- _Exercise materials_:
+++

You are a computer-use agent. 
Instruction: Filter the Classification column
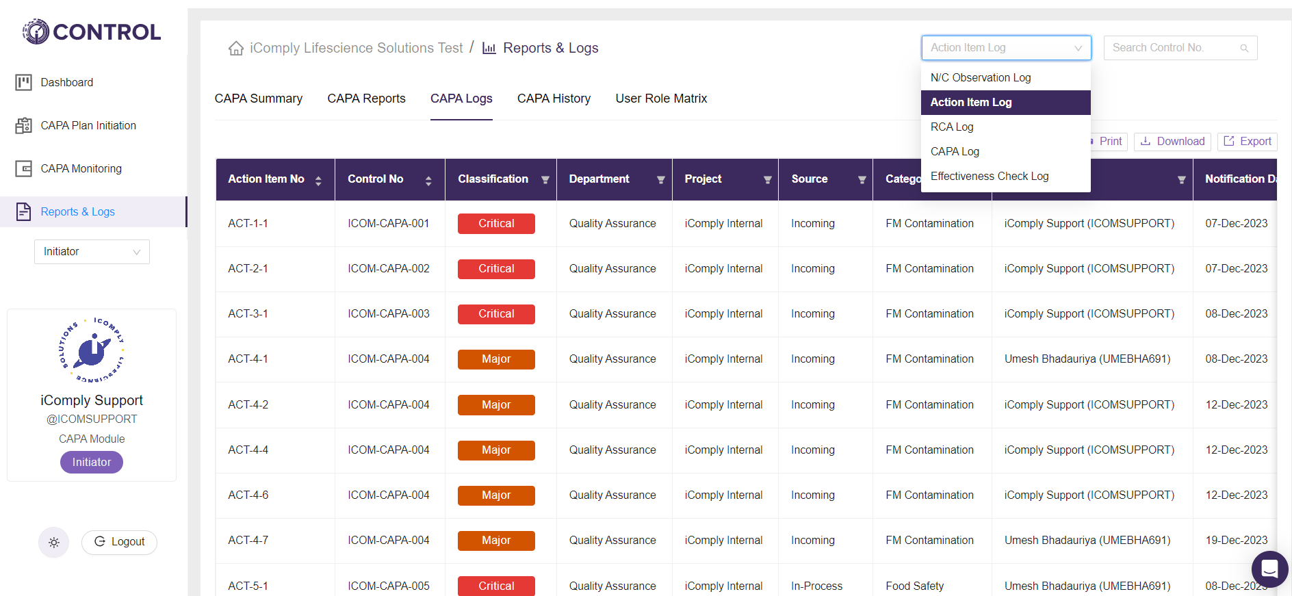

+++

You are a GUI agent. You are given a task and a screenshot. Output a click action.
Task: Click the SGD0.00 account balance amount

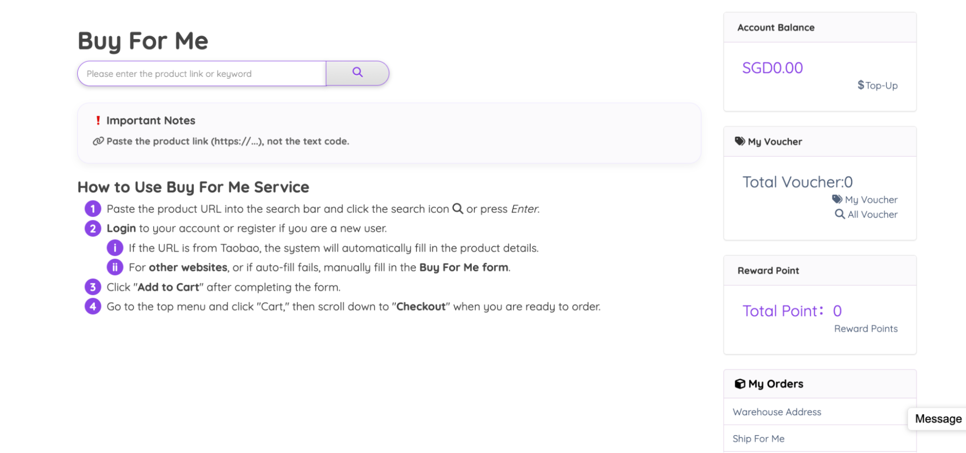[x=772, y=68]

+++

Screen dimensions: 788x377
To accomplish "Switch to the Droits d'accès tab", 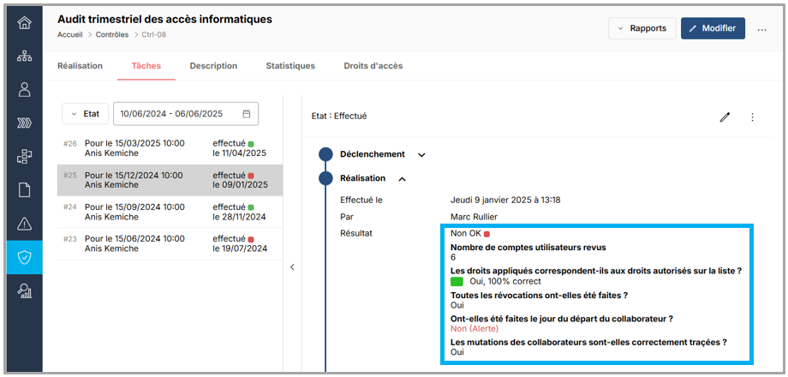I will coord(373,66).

+++

- _Problem details_: Could you count how many lines in the records contain the word "agent"? Only the number is needed.

- _Answer below_: 2